## EXERCISE
Take from the data every line in which the word "agent" is found.
======== AVAILABLE RECORDS ========
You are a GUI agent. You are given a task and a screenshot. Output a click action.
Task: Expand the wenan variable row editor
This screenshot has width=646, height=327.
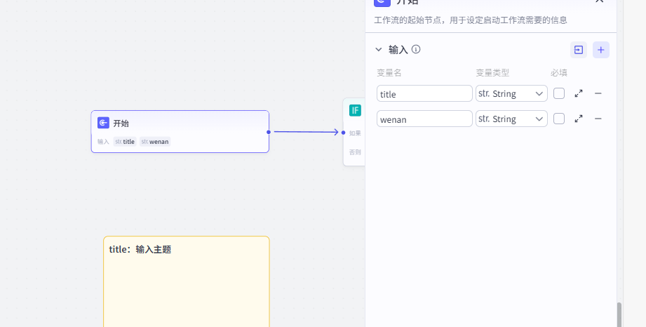tap(579, 119)
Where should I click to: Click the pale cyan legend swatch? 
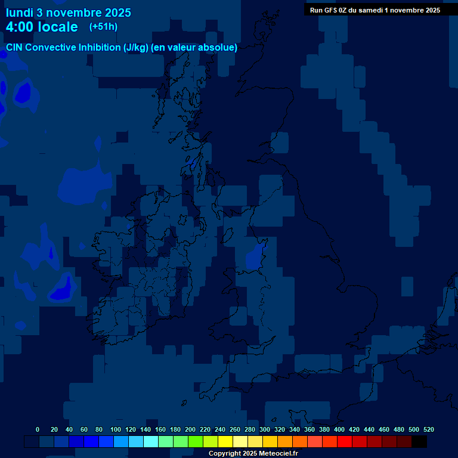point(151,442)
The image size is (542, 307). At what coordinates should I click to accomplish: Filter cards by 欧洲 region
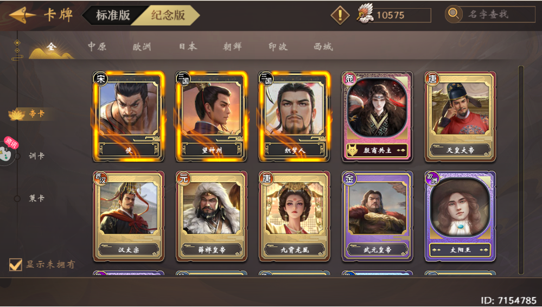[142, 47]
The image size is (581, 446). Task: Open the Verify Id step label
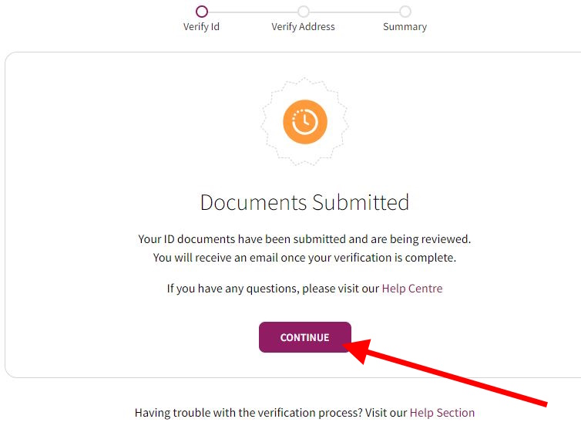(x=201, y=27)
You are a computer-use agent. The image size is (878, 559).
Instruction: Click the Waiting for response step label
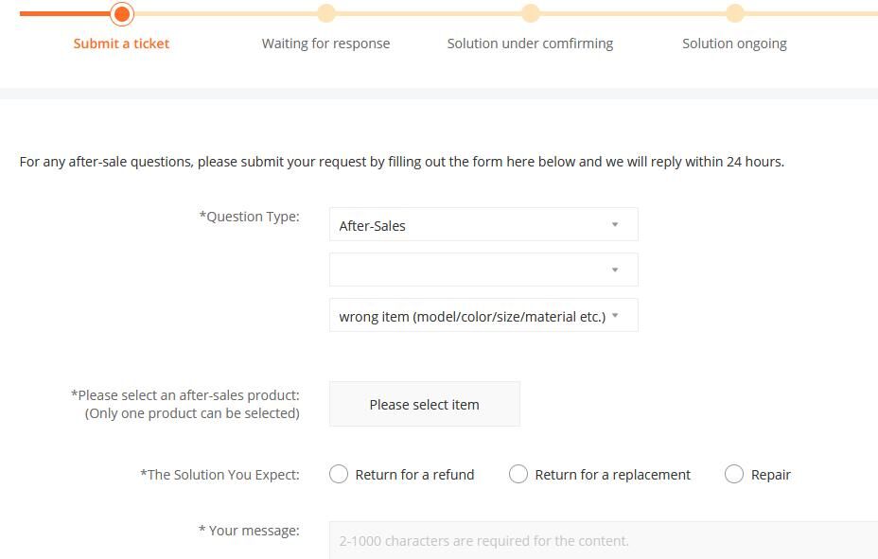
========
## ANSWER BOX
You are a GUI agent. You are given a task and a screenshot. Output a click action.
You are a computer-use agent. The image size is (878, 559).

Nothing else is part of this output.